General Information about Spatial Searches


For an overview and a list of Spatial Search functions, see Spatial Searches.

The functions described in this section allow for spatial searches of structure networks. The portion of the structure network to be searched is specified, and a set of filters much like the invisibility and highlight filters are specified to limit the set of eligible primitives. A search aperture is also specified. The first output primitive that satisfies the filter criteria and is within the search aperture is returned.

Search Context

For an overview and a list of Spatial Search functions, see Spatial Searches.

A search context is a PEX resource that contains all of the search criteria to be used when spatially searching a structure network. Two of the attributes that specify search criteria contain name set resource identifiers. If name sets are created, bound to a search context, then freed, the contents of the name sets remain, because they are still referenced by the search context. However, if the search context is queried, the value PEXAlreadyFreed is returned for any such freed name sets, because they no longer have valid resource identifiers by which they can be referenced.

A search context resource contains the following attributes. All attributes became available with PEX 5.0, except text font table, which became available in PEX 5.2:

search position
specifies the search reference position in world coordinates.

search distance
specifies a distance from the search reference position in world coordinates. The search position and distance specify a search aperture. Whether the aperture is considered to be a sphere or a cube is implementation-dependent. If the search distance is less than or equal to zero, a primitive must intersect the search position to be considered within the search aperture.

start path
defines the structure network path used as the starting point for the search. The search traversal begins at the element following the one indicated by the start path.

search ceiling
defines the ceiling of the search operation. The search ceiling is an index into the list of element references contained in the search start path. Index one refers to the first path element in the list. Searching stops when the end of the structure specified by the search ceiling is reached. If the ceiling is one, the search effectively operates without a ceiling and terminates at the end of the first structure in the start path.

model clip flag
specifies whether model clipping must be performed during the search operations. If True, modeling clipping is performed using the modeling clipping attributes as they are encountered during the search traversal. If False, no model clipping is performed and model clipping attributes encountered during the traversal are effectively ignored.

normal list
a list of name set resource identifier pairs. Each pair of name sets is considered to be a filter to be used in the search traversal. A primitive's name set attribute must have at least one name in common with the inclusion name set of each filter, and must have no names in common with the exclusion name set of each filter, to be eligible for the search.

inverted list
a list of name set resource identifier pairs. Each pair of name sets is considered to be a filter that is inverted and used in the search traversal. A primitive's name set attribute must have no names in common with the inclusion name set of each inverted filter, or must have at least one name in common with the exclusion name set of each inverted filter, to be eligible for the search.

text font table
A resource identifier of the text font table which is used to resolve references by Text Font output commands. When the text font table is Null, the font assumed by the implementation is implementation-dependent. If you wish to reference no text font table, use the null resource identifier None. (PEX 5.2)
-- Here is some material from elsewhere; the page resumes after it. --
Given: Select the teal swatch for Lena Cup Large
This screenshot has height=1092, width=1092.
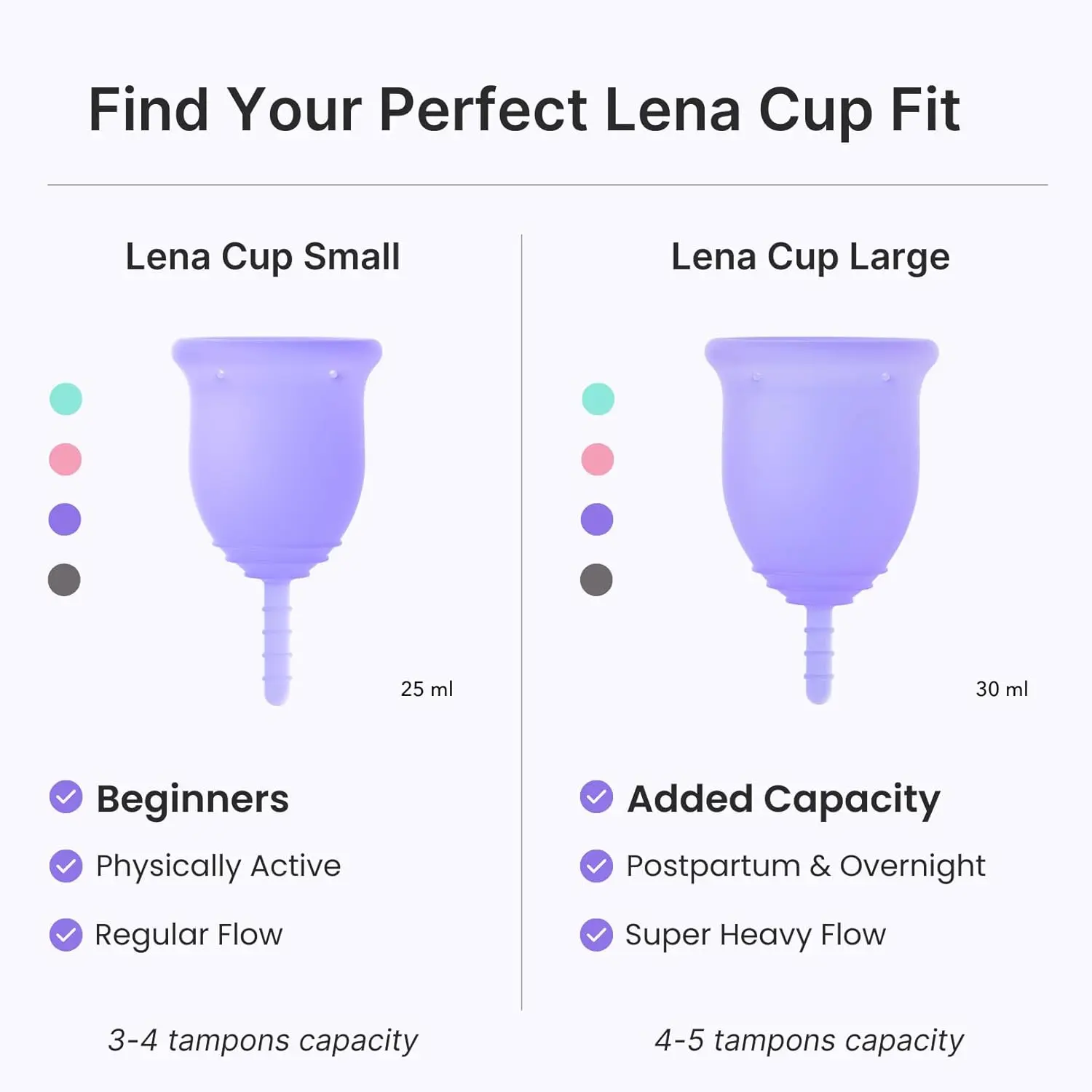Looking at the screenshot, I should click(x=598, y=399).
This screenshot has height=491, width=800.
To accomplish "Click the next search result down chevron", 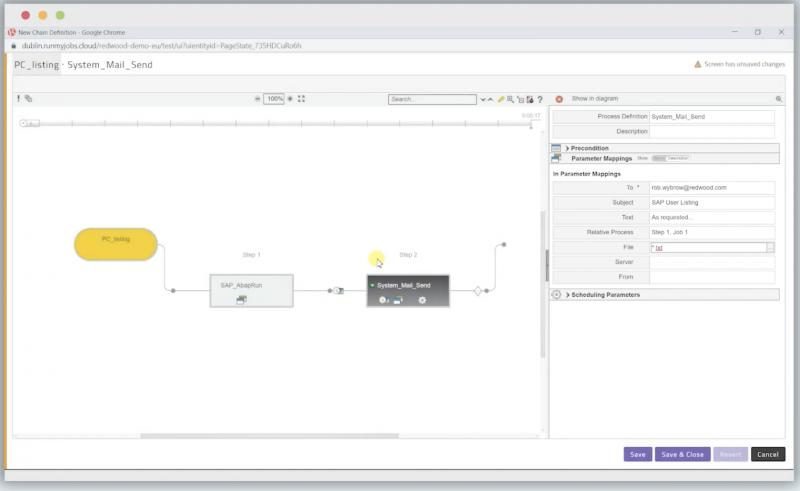I will [482, 99].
Use the PEXSearchNetwork function to perform a search operation once all of the search criteria attributes have been established. To search, the structure network specified is conceptually traversed starting at the element following the element specified by the start path. Each output primitive is transformed to world coordinates and compared against the search aperture to determine proximity. For text and annotation text primitives, only the transformed origin of the text string is used to determine proximity. If the transformed primitive's geometry places it within the search aperture, its name set attribute is checked against the normal list and against the inverted list to determine eligibility.

The search is successful if an output primitive is found which satisfies the search filter criteria and is within the search aperture. The path to the first such primitive found is returned, and the start path attribute of the search context is set to the found path. This allows the next search operation on the same search context to continue from just after the found primitive.

If no such primitive is found before the end of the structure indicated by the search ceiling is reached, then the search is unsuccessful, NULL is returned as the found path, and the start path attribute is not changed.